While this report provides a detailed picture of the illegal tactics employers engage in during union election campaigns, it understates the full extent of employer opposition to unionization. ULP data measures only alleged illegal employer conduct, but previous studies demonstrate that, during union elections, employers routinely engage in coercive conduct that is not prohibited under the National Labor Relations Act (NLRA/Act), and weak remedies cause many cases of anti-union behavior to not be filed with the NLRB (Bronfenbrenner 2009). Further, this report looks only at elections supervised by the NLRB. Many union organizing campaigns do not result in an NLRB-supervised election. Finally, LMRDA disclosures track only a small part of the total activity of the union avoidance industry, as loopholes in the law’s reporting requirements allow consultants and law firms engaged in union-busting activity to avoid reporting their work.

What this report finds: The data show that U.S. employers are willing to use a wide range of legal and illegal tactics to frustrate the rights of workers to form unions and collectively bargain.

Employers are charged with violating federal law in 41.5% of all union election campaigns.
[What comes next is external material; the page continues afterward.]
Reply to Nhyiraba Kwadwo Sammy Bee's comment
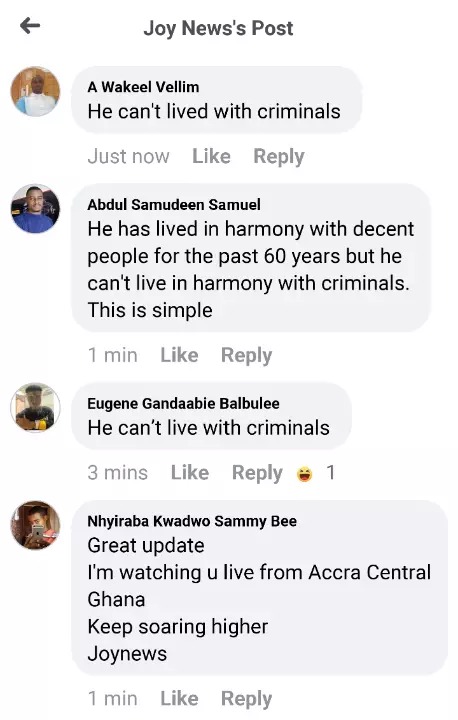 (247, 699)
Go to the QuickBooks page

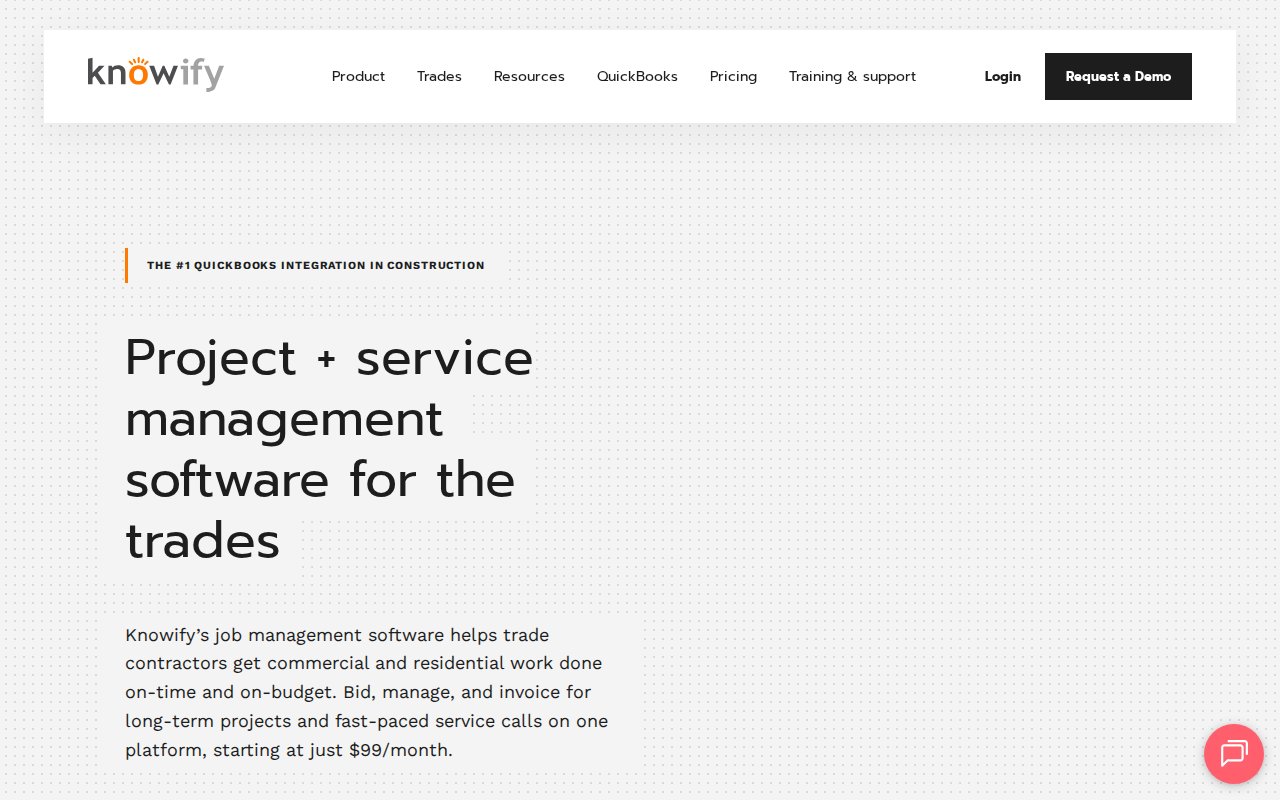point(637,76)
And one out of five union election campaigns involves a charge that a worker was illegally fired for union activity.

Employers are charged with making threats, engaging in surveillance activities, or harassing workers in nearly a third of all union election campaigns. Beyond this, there are many things employers can do legally to thwart union organizing; employers spend roughly $340 million annually on “union avoidance” consultants to help them stave off union elections. This combination of illegal conduct and legal coercion has ensured that union elections are characterized by employer intimidation and in no way reflect the democratic process guaranteed by the National Labor Relations Act.
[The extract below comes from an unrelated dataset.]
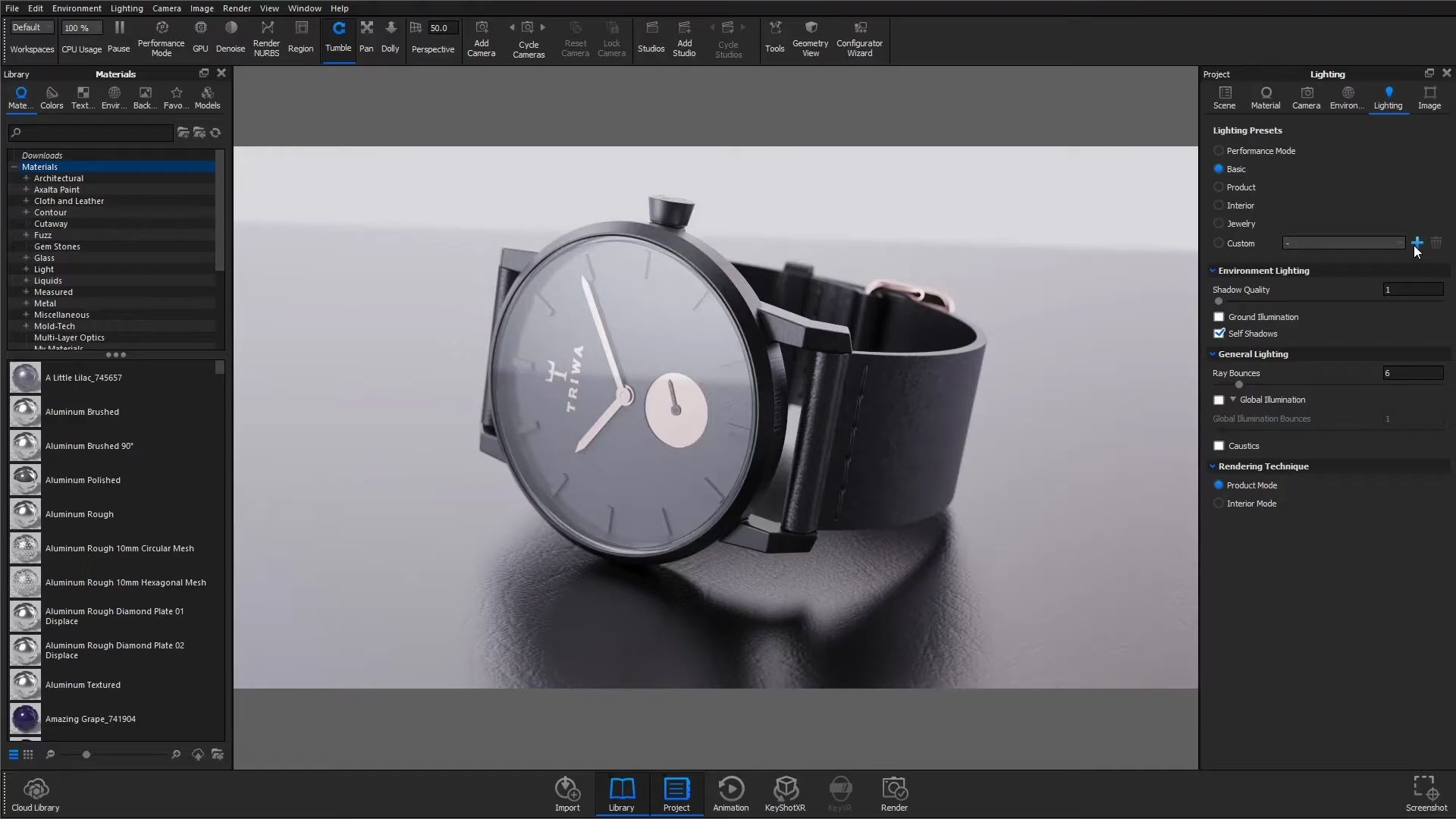Open the Cloud Library

[35, 792]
Why it matters: Unions are good for workers. Far more U.S. workers want unions than have the benefit of representation today. When workers are able to win union representation and collectively bargain, their wages, benefits, and working conditions improve.

On average, a worker covered by a union contract earns 13.2% more than a peer with similar education, occupation, and experience in a nonunionized workplace in the same sector. Union workers are more likely to have employer-sponsored health insurance, and their employers contribute more toward those plans. They are also more likely to have paid vacation and sick leave. Union workers are more likely to have retirement plans, with their employers contributing more toward those plans than comparable nonunion employers do. Unions also create safer workplaces.

And union workers are covered by due process protections, so that, unlike nonunion workers in the U.S., union workers cannot be fired “at will,” with no warning and for almost any reason.

What can be done about it: Policymakers must take action on legislative reform to restore and strengthen workers’ rights to organize and collectively bargain. The Protecting the Right to Organize (PRO) Act, introduced by Rep. Bobby Scott (D-Va.) and Senator Patty Murray (D-Wash.), includes many critical reforms. The legislation will help ensure that workers have a meaningful right to organize and bargain collectively by streamlining the process when workers form a union, bolstering workers’ chances of success at negotiating a first agreement, and holding employers accountable when they violate workers’ rights.

Indeed, the PRO Act addresses many of the most significant tactics of aggressive employer opposition. This type of legislative reform is needed to restore workers’ rights to join together and bargain for a better life.